When will we say: “Enough”? Just this year, there have been 133 verified mass shootings in the United States. More broadly, there have been close to 6,000 firearm-related deaths, more than 12,000 injuries, and more than 1,000 accidental shootings. In 2013, the United States suffered more than 30,000 gun deaths—and there is no reason to think we will not see similarly horrific numbers by the end of this year. It would not be hyperbolic to say that gun deaths have become routine.
The FBI has said that Mateen “may have [had] leanings toward radical Islam,” and that they are investigating the attack as a “terror incident.” But while details are still emerging, the tragedy appears to have been motivated by hate. Mateen’s father said that he does not believe that there was a religious motivation for the attack; instead, he said that his son became angry when he saw two men kissing in Miami in recent months. If anti-gay bigotry and hate were indeed the shooter’s cue for violence, then he becomes the latest in a string of grim clichés. Hate has taken over more and more of our public stage in recent years—whether directed at countries, specific communities, or individuals. We have seen this globally, with the rise of ISIS and the terror attacks in Paris and Brussels. And we have seen it domestically, with the less egregious but still deeply troubling hate-fueled rhetoric that has colored the national political conversation.
These forces create a kind of echo chamber, where noisy threats and bluster, punctuated by tragic news reports, can drown out the voices of civility and tolerance.
And these forces are given voice—an opportunity to realize their worst impulses—because we are awash in weapons that allow hate to find its worst expression. Because we consider it acceptable that abundantly available guns drive violence in this country—despite legions of grieving parents, destroyed families, and a clear consensus on the part of the American people that our gun laws need to be changed—we keep waking up to scenes like in Orlando. Congress, despite holding its 25th moment of silence for gun violence victims since the 2012 Newtown massacre, continues to abdicate its responsibility in this regard, even denying funding to the Centers for Disease Control and Prevention to research this glaring national problem. With this state of affairs, we have moved beyond numbness toward, shamefully, a kind of complicity.
Guns facilitate hate. They give it a voice that it does not deserve to have and should not have in our society. With our country’s history of gun violence, its frequency, and the tragic familiarity of its statistics, none of us are in a position to claim ignorance on this issue. We know what guns are doing to us.
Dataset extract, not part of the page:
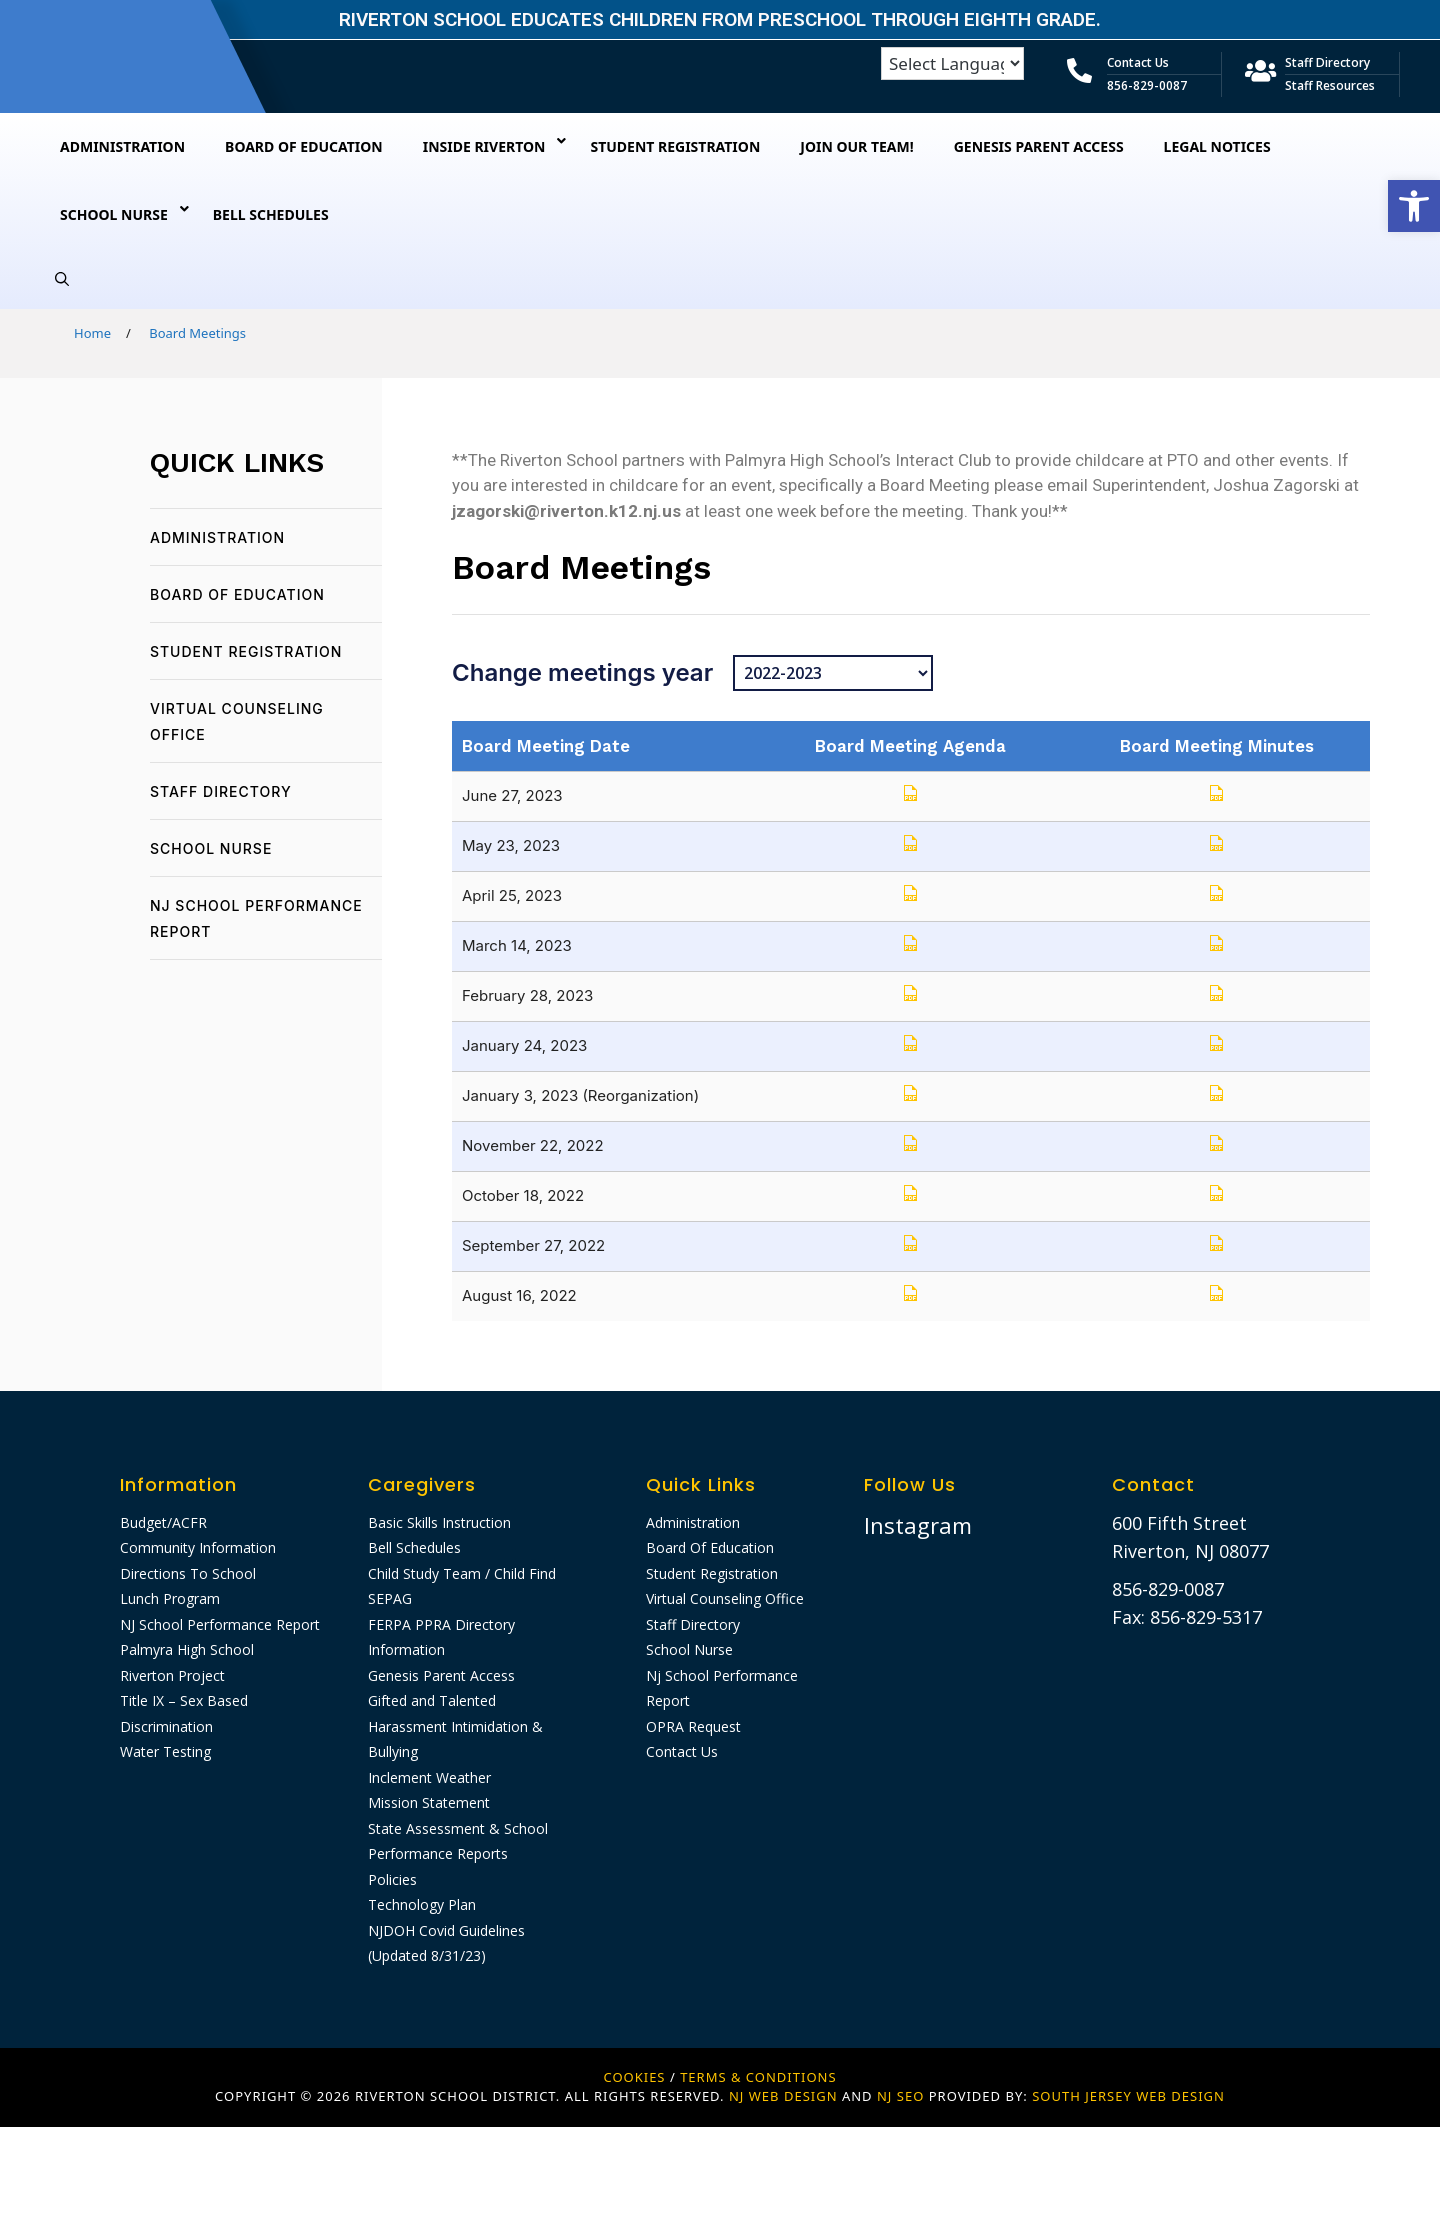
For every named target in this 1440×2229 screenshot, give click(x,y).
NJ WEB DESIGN (785, 2096)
When we prioritize the proliferation of these weapons over the safety of our communities, we signal our peace with the status quo. We say that we can live with the possibility that an angry, spiteful person could, at any time, access an assault rifle and use deadly force to broadcast his grievance to the world.
Until we are ready to work toward making the acceptable unacceptable, there are, in reality, no “lone” gunmen.
Enough.
Sandro Galea is the Robert A. Knox professor and dean of the Boston University School of Public Health.